Способ аналогий хорош, поскольку в любом сочинении отражается сумма далеких и близких реминисценций автора (или авторов). Но если одно за другим перебирать эти отражения, то и увидим мы только их. Цельность — вот что в конечном счете определяет индивидуальность памятника. Характеристика по терминам, взятым в контексте, делает очевидным, что допустимо говорить не о большем или меньшем наборе значений, предполагающих строго разработанную систему, а об ином. Открытость текста очень велика. Слова употребляются весьма свободно, их значение меняется, мысль движется, получая новое содержание, по новому направлению. Здесь, разумеется, тоже есть своя внутренняя логика, но это логика не упорядоченной правилами системы, а преимущественно интуитивного творчества. Впрочем, каким бы малоосознанным ни было словосочетание, существуют границы его применения.
Установка апокрифа — поиски. Она выражена во введении и дает знать о себе на протяжении всего произведения. Образы и понятия повторяются, не автор евангелия изобрел их, они были и прежде, они привычны. Вместе с тем именно с их помощью ведутся поиски, рождаются новые решения, создаются новые картины.
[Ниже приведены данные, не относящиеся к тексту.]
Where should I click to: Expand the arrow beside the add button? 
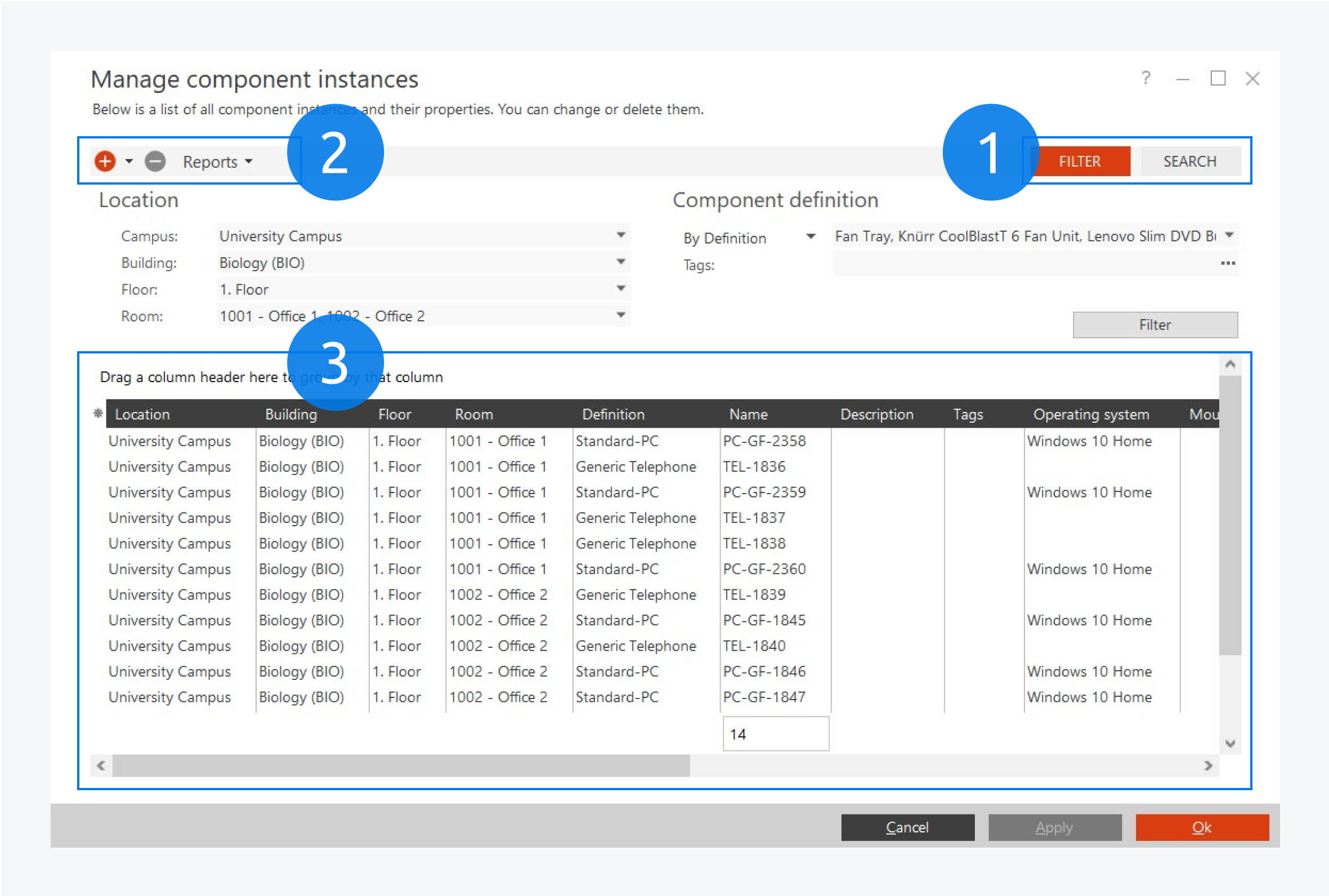click(129, 161)
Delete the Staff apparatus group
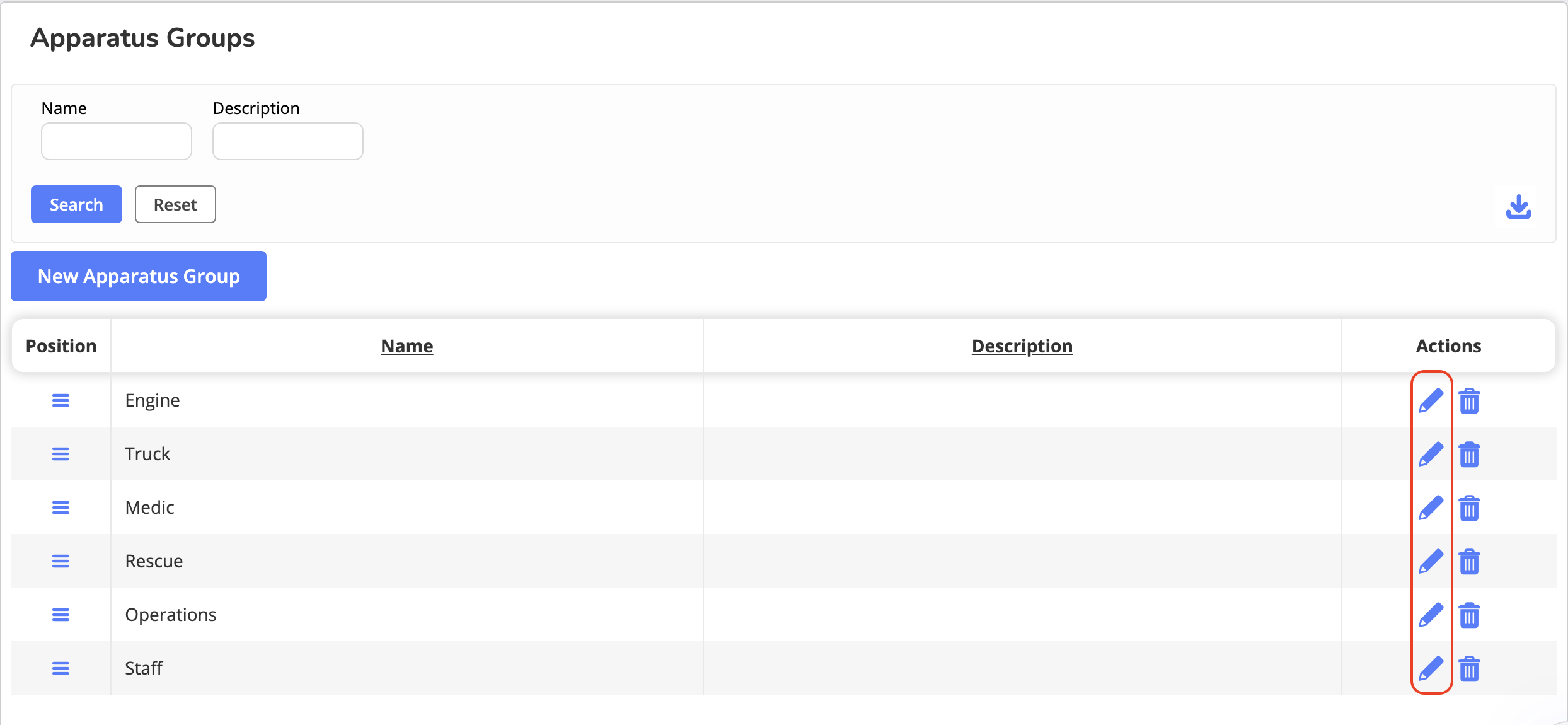Image resolution: width=1568 pixels, height=725 pixels. click(1469, 669)
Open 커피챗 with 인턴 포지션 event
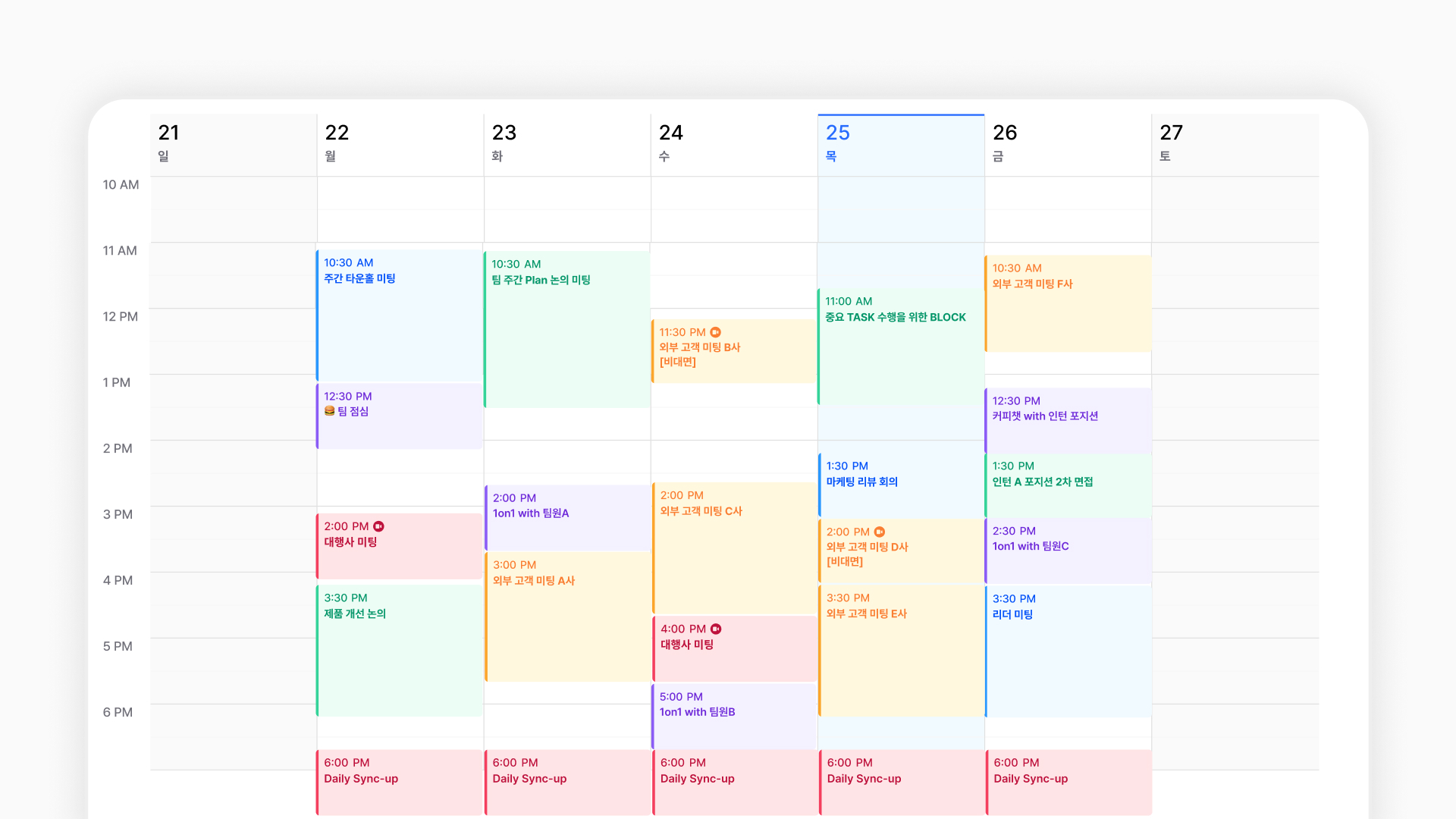The width and height of the screenshot is (1456, 819). [1067, 419]
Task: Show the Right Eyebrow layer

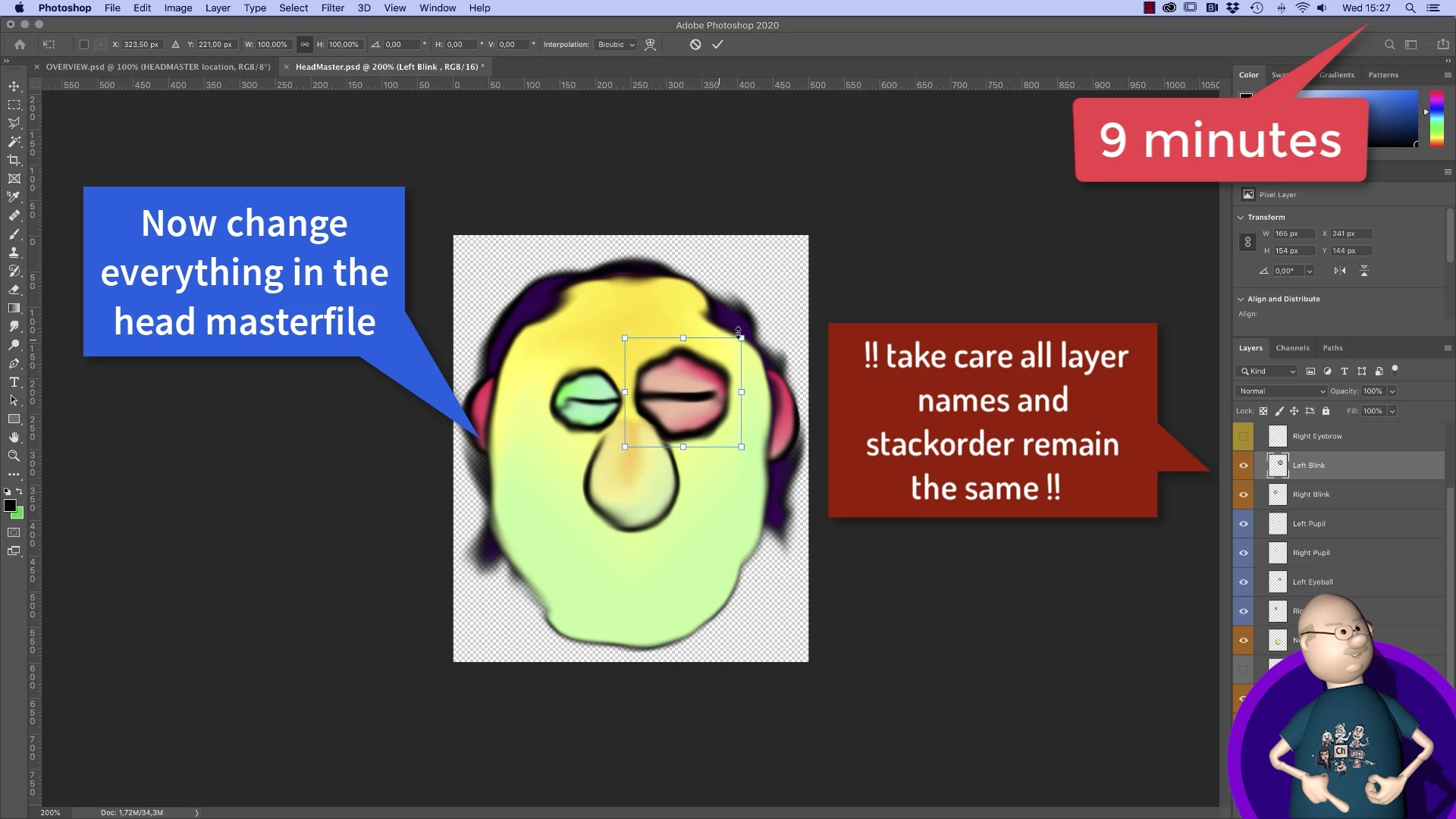Action: (x=1244, y=436)
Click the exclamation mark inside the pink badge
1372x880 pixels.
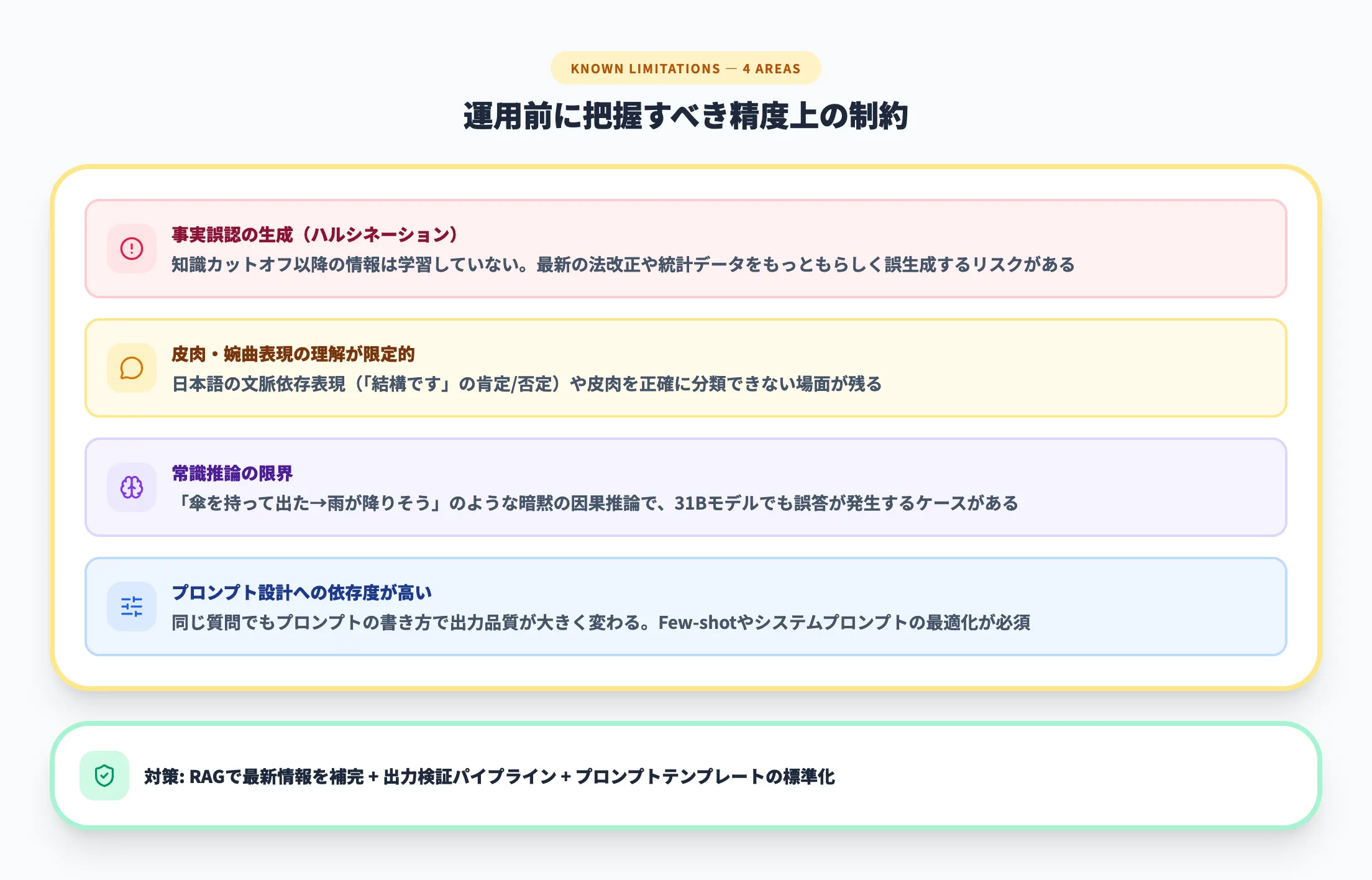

В то же время они сами меняются, наполняются иным содержанием, уступая свое место другим, больше отвечающим новому смыслу.
Хотя вопрос о композиции Евангелия от Фомы в специальной литературе разбирался, стоит вернуться к нему. Общим местом стало утверждение, что в этом сочинении отсутствуют «следы сознательных целей при построении» 3. Автор специальной статьи о композиции апокрифа Г. Гарриет указывает на наличие «ключевых слов», скрепляющих отдельные изречения 4. Однако «ключевые слова» демонстрировали чисто внешние связи, и это не помешало многим авторам (Ж. Доресс, Р. Вильсон и др.) уподоблять евангелие антологии. В некоторых случаях исследователи подчеркивали внутреннюю смысловую связь между изречениями, но обычно объясняли ее тем, что автор сочинения брал их блоками из другого источника, например у синоптиков.